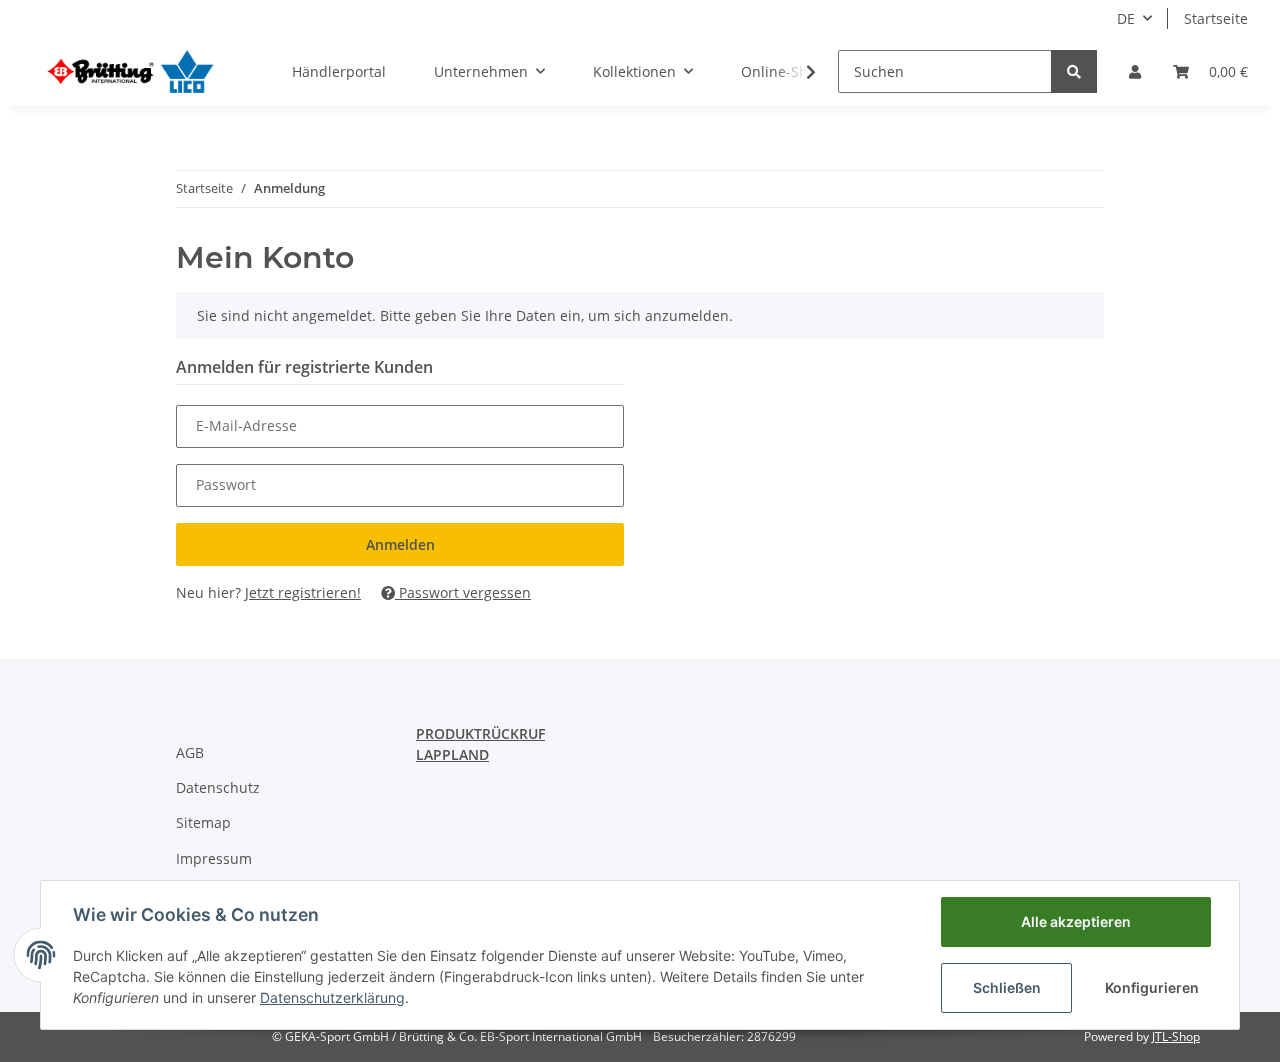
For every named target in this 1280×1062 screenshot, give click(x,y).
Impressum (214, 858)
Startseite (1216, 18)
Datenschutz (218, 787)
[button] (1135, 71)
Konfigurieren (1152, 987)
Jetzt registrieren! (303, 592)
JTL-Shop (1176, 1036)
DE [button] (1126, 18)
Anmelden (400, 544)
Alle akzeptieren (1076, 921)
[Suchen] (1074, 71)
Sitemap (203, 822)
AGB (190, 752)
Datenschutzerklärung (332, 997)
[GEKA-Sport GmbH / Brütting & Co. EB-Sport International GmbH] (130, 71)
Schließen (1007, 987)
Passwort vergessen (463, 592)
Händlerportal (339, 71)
^^^^^^^^^^^^^^^^
Task prompt -> Only the last part of the entries above is needed: please copy the line with "Konfigurieren (1152, 987)" and each line after it exactly.

Task solution ->
Konfigurieren (1152, 987)
Jetzt registrieren! (303, 592)
JTL-Shop (1176, 1036)
DE [button] (1126, 18)
Anmelden (400, 544)
Alle akzeptieren (1076, 921)
[Suchen] (1074, 71)
Sitemap (203, 822)
AGB (190, 752)
Datenschutzerklärung (332, 997)
[GEKA-Sport GmbH / Brütting & Co. EB-Sport International GmbH] (130, 71)
Schließen (1007, 987)
Passwort vergessen (463, 592)
Händlerportal (339, 71)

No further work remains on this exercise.